During my academic career (I taught thousands of under-graduate students from a variety of backgrounds), I saw a lot of 'artificial intelligence' usually coming from the mouths of over privileged white men, who thought eloquence was a reasonable substitute for actual knowing or analysing things.
So, forgive me if I am sceptical that AI is the answer for anything; what we need is real intelligence fostered in real people about real things... only then will we solve the world's problems!
William Labov's discoveries (eg. in The Logic of Non-Standard English), way before AI, are instructive here - that people mistake a simulation of rational discourse (eg. a posh accent, 'correct' grammar, extensive vocabulary, etc) - even when it contains glaring logical errors - for genuinely rational argument. A lot of the problem with Generative AI lies not so much in the fact that the AI has learnt a mistaken take on reality, but that we have.
And since most of us - especially, perhaps 'tech bros' - and IQ enthusiasts - can't actually judge when discourse is indeed 'intelligent', it's inevitable we'll keep mistaking simulation for reality.
@GeofCox @ChrisMayLA6 On top of this, the stuff currently called "AI" (LLMs etc) is necessarily, functionally, about optimal simulation to deceive that the output is intelligent.
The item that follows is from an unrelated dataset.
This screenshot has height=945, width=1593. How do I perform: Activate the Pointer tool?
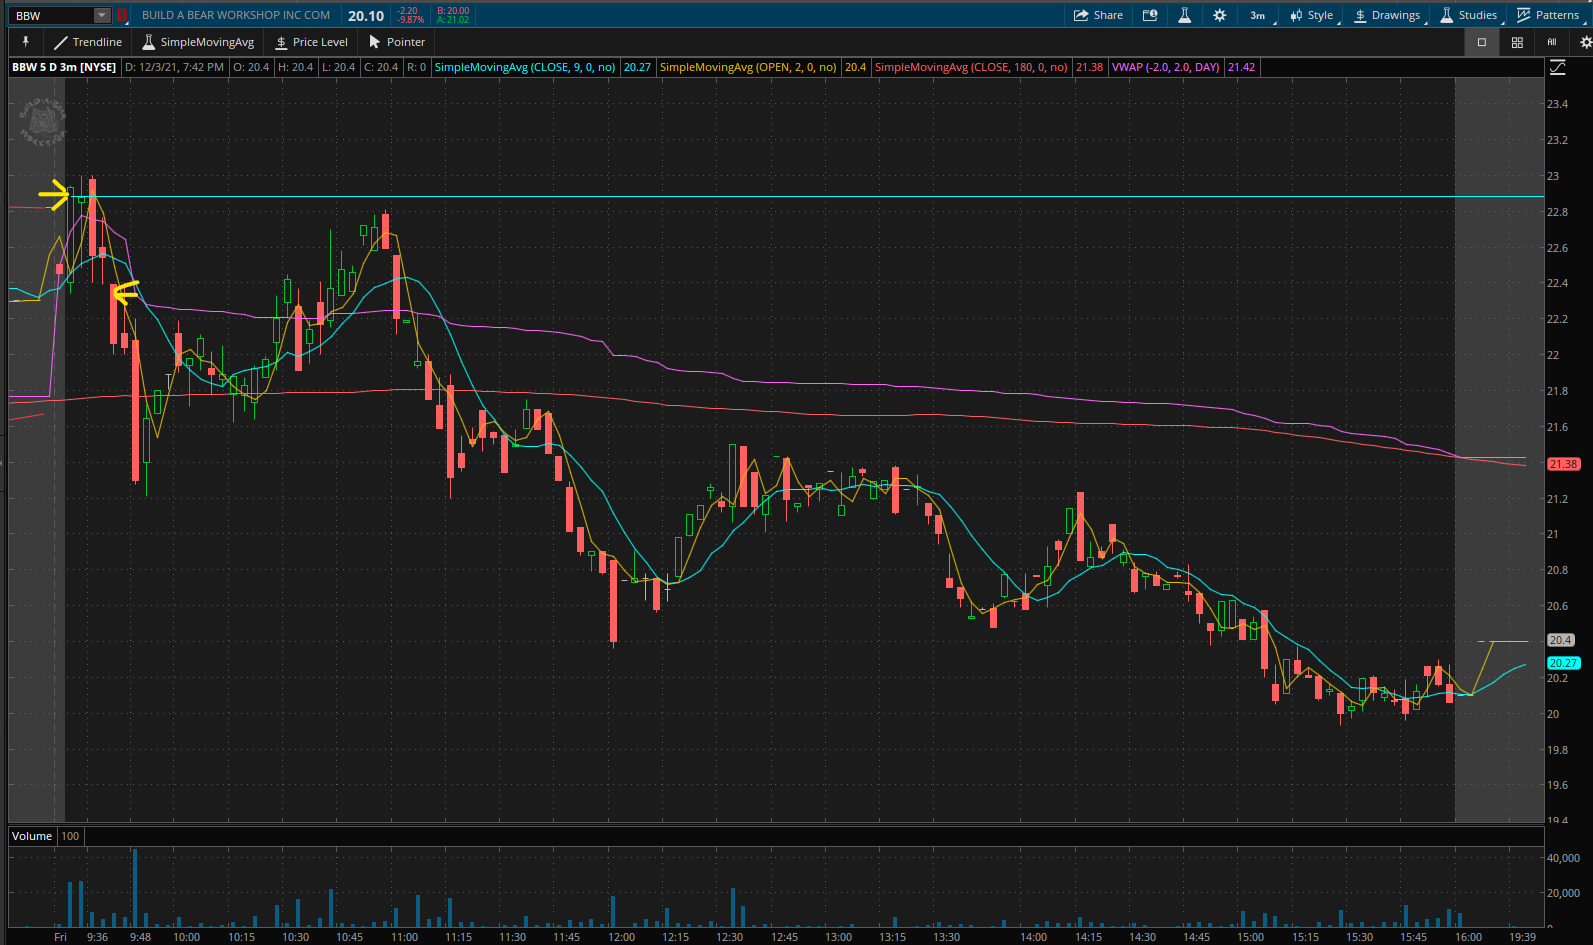pyautogui.click(x=397, y=42)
Functionally, what it's doing, is choosing the sequence of tokens most likely, based on statistics derived from existing human written works (and now also existing AI slop ), to be perceived as possibly having come from that corpus, conditioned on a partial token sequence.
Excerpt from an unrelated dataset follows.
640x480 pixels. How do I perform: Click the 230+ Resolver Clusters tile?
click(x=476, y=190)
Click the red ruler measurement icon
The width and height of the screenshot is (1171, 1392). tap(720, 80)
@dalias That's correct, but what slightly worries me about that argument is: are we really confident vertebrate (including human) brains actually do anything more than that?
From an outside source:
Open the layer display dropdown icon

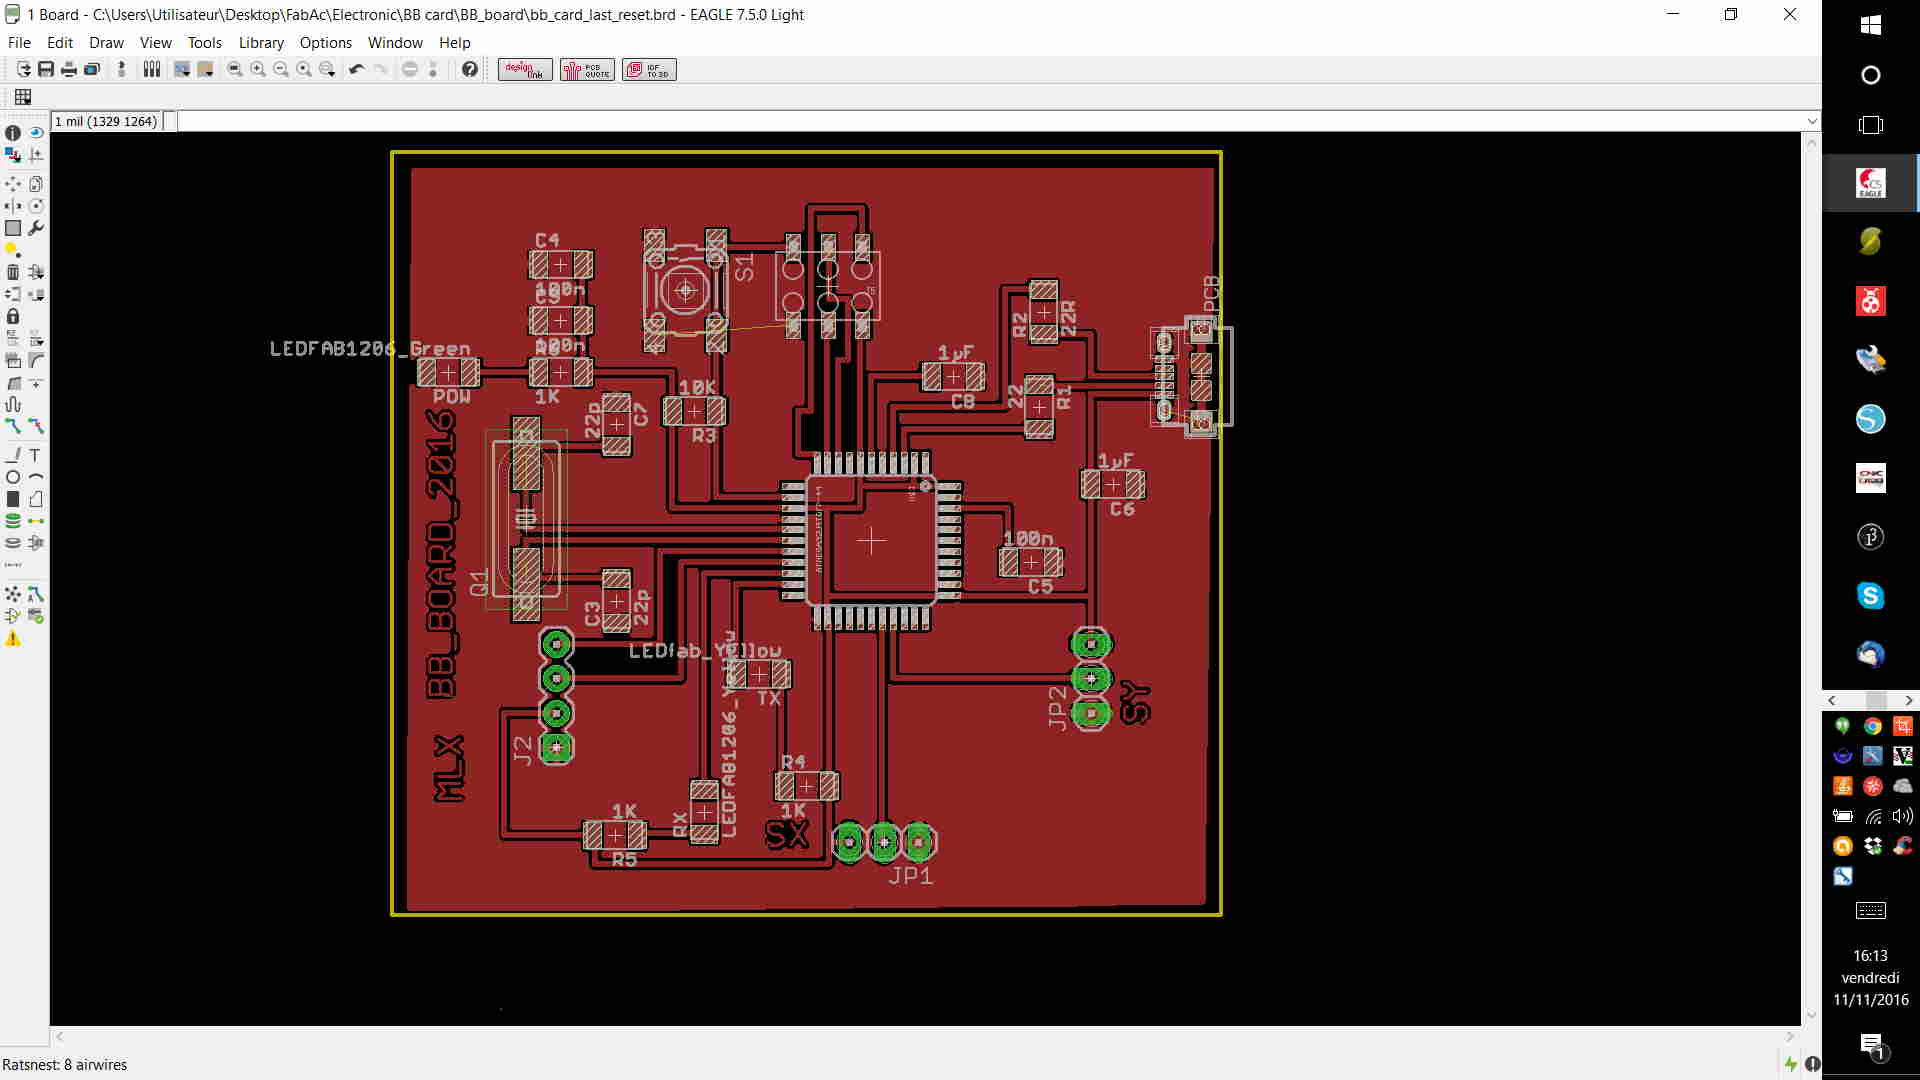click(13, 155)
@only_ohm This is a common AI fan fallacy, and yes we are quite sure of that.
The topic is somewhat too large for a toot, but the important ingredients are ability to experiment on physical world and develop a model based on results of that, consequences (which is how the above impacts survival or future capabilities), concepts that are not modelable as patterns of language tokens, etc.
@only_ohm The sense in which humans know water turns to ice when it gets cold (and find exceptions to that knowledge) is from being able to observe and test aspects of that, not from stuffing their brains with billions of random-provenance slop claiming it's true.
Y'see now I feel a right twerp for not thinking of that myself.